According to preliminary data provided by the central Bank of Korea (BOK) on Friday, Asia's fourth-largest economy expanded by 1.2 percent in the July-September period.
It was the fastest on-quarter growth since the second quarter of 2010, and up from just 0.3 percent in the April-June period.
The central bank said consumers had ventured back into shopping malls as the threat posed by a serious outbreak of Middle East Respiratory Syndrome (MERS) had receded.
Thirty-six people died in the outbreak, during which local businesses including shopping malls, restaurants and cinemas reported a sharp drop in sales as people shunned public venues with large crowds.
The tourism industry was hit particularly hard, with the number of foreign visitors plunging by up to 60 percent.
Private-sector consumption rose 1.1 percent in the third quarter from a contraction in the previous period, Friday's statement showed, while construction investment gained 4.5 percent as the property market boomed.
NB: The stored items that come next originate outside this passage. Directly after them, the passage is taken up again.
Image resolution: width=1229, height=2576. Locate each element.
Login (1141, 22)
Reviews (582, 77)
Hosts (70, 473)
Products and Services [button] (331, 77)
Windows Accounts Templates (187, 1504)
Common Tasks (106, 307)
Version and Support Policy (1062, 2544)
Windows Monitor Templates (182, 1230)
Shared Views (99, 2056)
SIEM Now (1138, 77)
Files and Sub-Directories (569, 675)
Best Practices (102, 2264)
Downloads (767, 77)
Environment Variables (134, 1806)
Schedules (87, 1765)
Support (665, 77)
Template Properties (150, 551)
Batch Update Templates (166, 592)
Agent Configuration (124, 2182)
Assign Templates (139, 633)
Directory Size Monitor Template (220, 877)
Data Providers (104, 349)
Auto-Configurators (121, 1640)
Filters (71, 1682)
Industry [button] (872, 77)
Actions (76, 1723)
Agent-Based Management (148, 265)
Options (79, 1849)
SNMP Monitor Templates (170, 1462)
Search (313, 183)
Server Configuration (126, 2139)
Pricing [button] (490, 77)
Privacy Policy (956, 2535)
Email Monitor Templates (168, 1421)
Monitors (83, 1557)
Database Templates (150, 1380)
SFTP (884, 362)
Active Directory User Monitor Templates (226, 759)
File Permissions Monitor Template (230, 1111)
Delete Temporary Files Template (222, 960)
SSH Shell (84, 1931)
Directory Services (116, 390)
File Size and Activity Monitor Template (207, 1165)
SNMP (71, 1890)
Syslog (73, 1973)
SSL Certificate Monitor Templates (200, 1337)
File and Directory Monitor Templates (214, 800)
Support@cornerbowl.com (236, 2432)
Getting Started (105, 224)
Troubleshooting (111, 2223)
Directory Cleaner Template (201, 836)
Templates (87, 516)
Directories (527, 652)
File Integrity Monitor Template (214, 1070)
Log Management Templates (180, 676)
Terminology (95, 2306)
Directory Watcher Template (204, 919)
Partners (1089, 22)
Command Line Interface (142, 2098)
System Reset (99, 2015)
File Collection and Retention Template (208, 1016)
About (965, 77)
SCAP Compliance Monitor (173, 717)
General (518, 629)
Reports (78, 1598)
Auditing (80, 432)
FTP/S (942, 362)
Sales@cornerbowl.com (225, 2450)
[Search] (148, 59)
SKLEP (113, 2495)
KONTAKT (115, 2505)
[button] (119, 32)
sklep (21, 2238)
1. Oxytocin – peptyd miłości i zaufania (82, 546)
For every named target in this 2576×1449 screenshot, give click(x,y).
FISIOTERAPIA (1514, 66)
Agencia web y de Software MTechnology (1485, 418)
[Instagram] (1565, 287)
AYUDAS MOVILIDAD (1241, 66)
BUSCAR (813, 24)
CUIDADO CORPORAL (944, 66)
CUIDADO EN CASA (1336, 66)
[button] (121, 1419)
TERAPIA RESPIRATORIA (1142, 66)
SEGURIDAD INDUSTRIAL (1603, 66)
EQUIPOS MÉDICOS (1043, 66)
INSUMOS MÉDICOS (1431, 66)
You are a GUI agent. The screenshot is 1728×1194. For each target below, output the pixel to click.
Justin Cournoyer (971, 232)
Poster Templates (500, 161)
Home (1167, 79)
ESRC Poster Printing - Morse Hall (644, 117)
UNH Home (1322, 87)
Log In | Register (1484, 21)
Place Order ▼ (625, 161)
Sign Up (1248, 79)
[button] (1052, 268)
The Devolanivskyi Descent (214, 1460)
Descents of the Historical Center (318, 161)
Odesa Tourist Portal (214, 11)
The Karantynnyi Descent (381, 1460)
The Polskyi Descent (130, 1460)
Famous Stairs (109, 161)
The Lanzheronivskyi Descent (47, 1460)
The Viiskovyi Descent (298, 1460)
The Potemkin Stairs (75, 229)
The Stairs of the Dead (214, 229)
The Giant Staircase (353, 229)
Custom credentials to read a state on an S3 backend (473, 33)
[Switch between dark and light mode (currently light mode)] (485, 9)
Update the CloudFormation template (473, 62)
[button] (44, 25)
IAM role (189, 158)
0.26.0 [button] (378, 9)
Despite the uptick in growth, the economy remains vulnerable to a lengthening slump in exports, which account for about half of South Korea's gross domestic product.
Earlier this month, the BOK cut its annual economic growth forecast for the fourth time this year and left interest rates at a record low, with bank governor Lee Ju-Yeol warning that "uncertainties surrounding the path to recovery remain high".
The bank shaved its economic growth forecast for this year to 2.7 percent, from the 2.8 percent it had predicted back in July.